Document section
Well, I am about to give up figuring this out.

My whole clutch of prairie/cal king crosses hatched. I got 6.4 of the little buggers, and they all have that banded black and silver pattern. While these are pretty, in my opinion, they didn't answer all of my questions.

If you recall, I bred this cross with these particular two animals because last year I cycled the mother of this clutch, and witnessed NO copulation, although I paired her with several males. The only male that I didn't observe with her completely was my blizzard cali male. Because I didn't think she had bred, I put her back in the rack and forgot about her. Later she started exhibiting egg-laying behavior, so I have her a lay box, and she gave me 23 eggs. Of these, one hatched as an albino Prairie-looking snake. One other wierd patterned baby died in the egg. The rest went bad.

I caught a lot of flack for claiming that the one albino was a hybrid because she looks just like an albino calligaster baby. The problem is that her mother was a virgin and I don't own a male calligaster. However, the female HAS to be het for albino. So i repeated the breeding that HAD to have produced her. They gave me these black and silver babies.

That proves to me that A) Calligaster and L.g.Californiae albinism are not allelic, and B) The patterns on ALL of my babies this year are nearly identical, and nothing like that of the albino from last year, so the baby from last year was NOT a california/calligaster hybrid.

But what was it? The only possible answer is parthenogenesis. However, my understanding is that parthenogenesis occurs when a female basically clones herself, and therefore even a het female could not have an albino baby.

Pleeeeaase give me feedback, as I am beyond confused.

nate.

Replies (7)

nate351 Mar 27, 2006 07:20 PM

Sorry, minor factual error: I actually got 4.6 of the back and silver babies, not 6.4.

nate

kingmilk Mar 27, 2006 08:00 PM

One thought comes to mind. When breeding a het to a homozygote, you should get 50% het 50% normal, but that is statistical. In practice, sometimes "fate" works against you and you dont actually see the 50/50 split. Here is an example from my fowl breeding. I had 2.8 birds that were het for recessive white. I knew this for a fact because all had 1 recessive white homozygote parent. I bred them together, expecting to get 25% recessive white homozygote and 75% normal appearing. In the first hatch, I set 133 eggs the first set. Out of that, 93 were fertile and 88 hatched. Not one birds was white. I continued to hatch from them all summer,and never got one white, until the last hatch of 53 birds when 47 were white. I kinda felt like the gods had decided to play a joke on me. This illustrates that while I "should" have gotten a certain outcome in theory, I didnt in practice. Why? Because there is no rhyme or reason to which chromosome actually gets contributed through the fertilizing sperm. Chance takes over there. It is russian roulette. So, in this instance, just because all ten were non-amel, doesnt mean they are not the siblings of the alb from last year. Chance could have played with you here. I am not saying it did, but that could explain your result.

The data
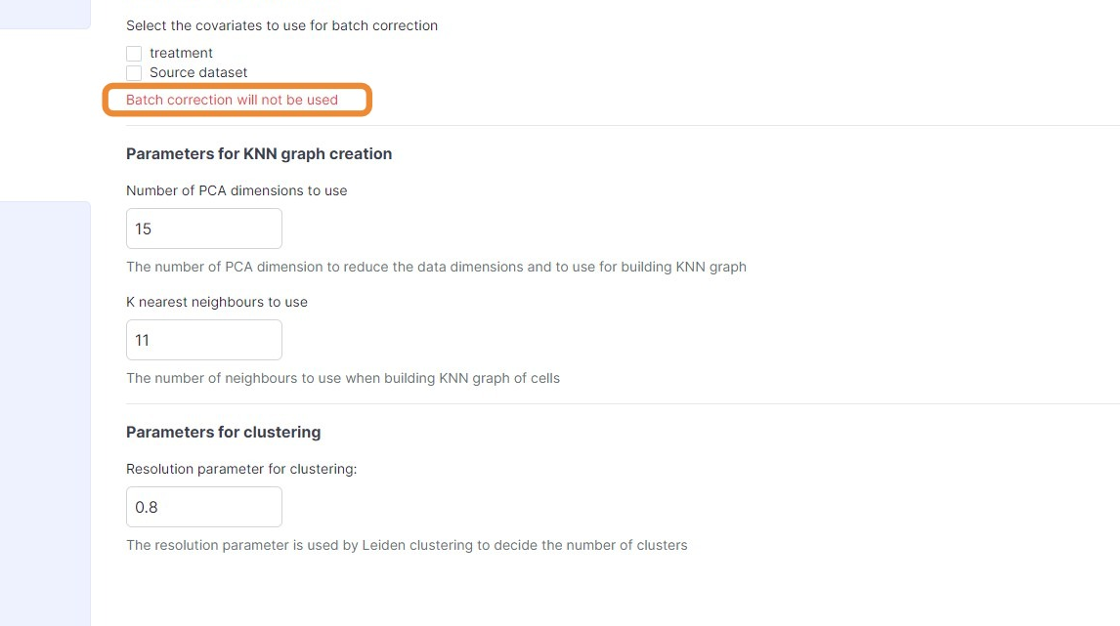This screenshot has height=626, width=1120.
Task: Select the clustering resolution field showing 0.8
Action: 204,507
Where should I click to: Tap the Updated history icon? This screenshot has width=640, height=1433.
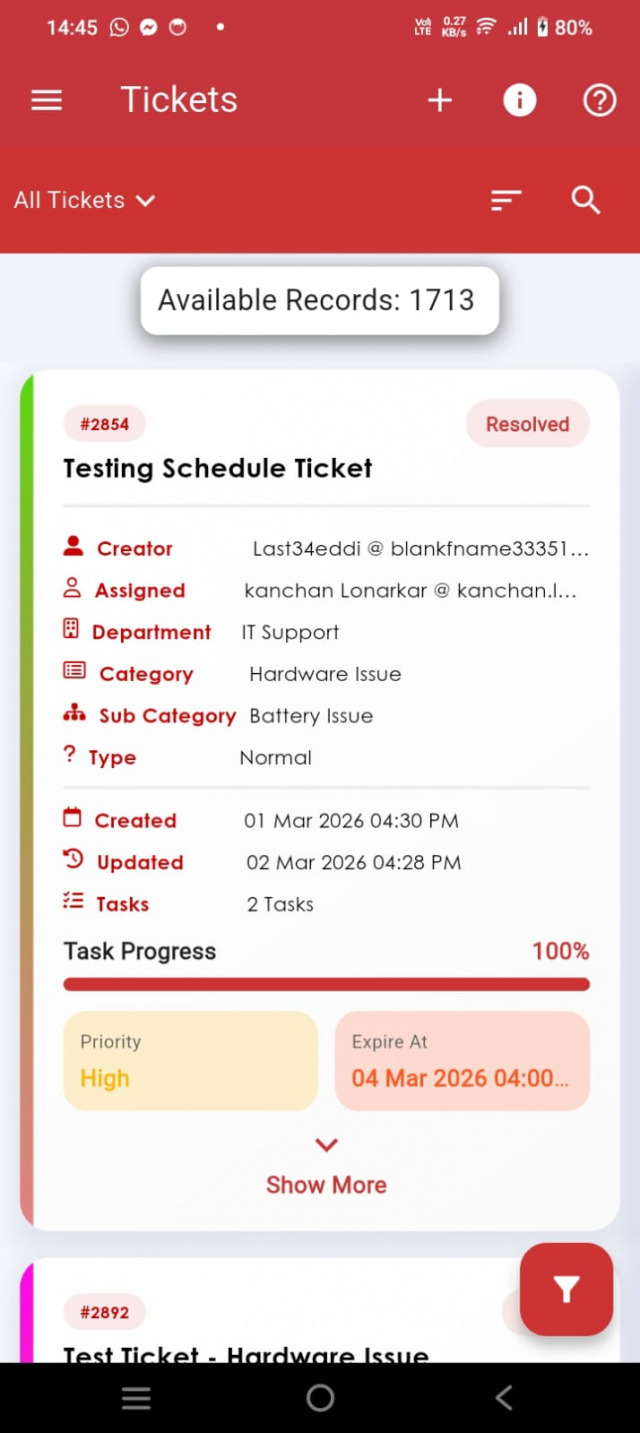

Work request
Go on with the forum thread about the snake-breeding puzzle, picking up right after its last sentence. The material is separate from the snake-breeding forum thread and has no link to it.

Response area
Keep at it, you will figure it out. Breed that female again to toher males and see the results. In the end, you have some great looking f1 this year. Keep some of those and breed them back to each parent and together and see what happens. They may be the beginnings of a fine domestic strain. Please keep records and leep us all informed. You might want to submit your results to a data collection as well.
Thanks.
BDR
Panoplia Geneticus

Bigfoot Mar 27, 2006 11:50 PM

I don't know if parthenogenesis is involved or if there is some other explanation but I can explain a few things about parthenogenesis to you.

There are essentially two kinds of parthenogenesis that might apply to snakes. One is where an oogonial cell in the ovary does not undergo meiosis but develops directly into an egg. Babies produced this way are essentially clones of the mother. This is how some whiptail lizards of the American Southwest reproduce. The other way involves meiosis. In meiosis, the diploid (2 sets of chromosomes) oogonial cell first duplicates its chromosomes, then divides twice. One of the products is a haploid (one set of chromosomes) egg nucleus within a cell that will develop into an egg. Another product is called a polar body and is also within the same cell. Normally a haploid sperm nucleus will unite with the haploid egg nucleus to produce a diploid fertilized egg. In some animals, the Beltsville line of turkeys for instance, the polar body behaves as a sperm nucleus and unites with the egg nucleus in some of the eggs of virgin females. In this type of parthenogenesis it is quite possible, indeed probable, for heterozygous females to produce homozygous progeny.

While snakes are generally thought to be more closely related to lizards than turkeys, their mode of sex inheritance is more similar to that of turkeys than to lizards. Due to the mode of sex inheritance, parthenogenically produced turkeys are always male. If the mother is heterozygous and you get female snake babies that show the recessive trait, it is highly unlikely it was produced by parthenogenesis.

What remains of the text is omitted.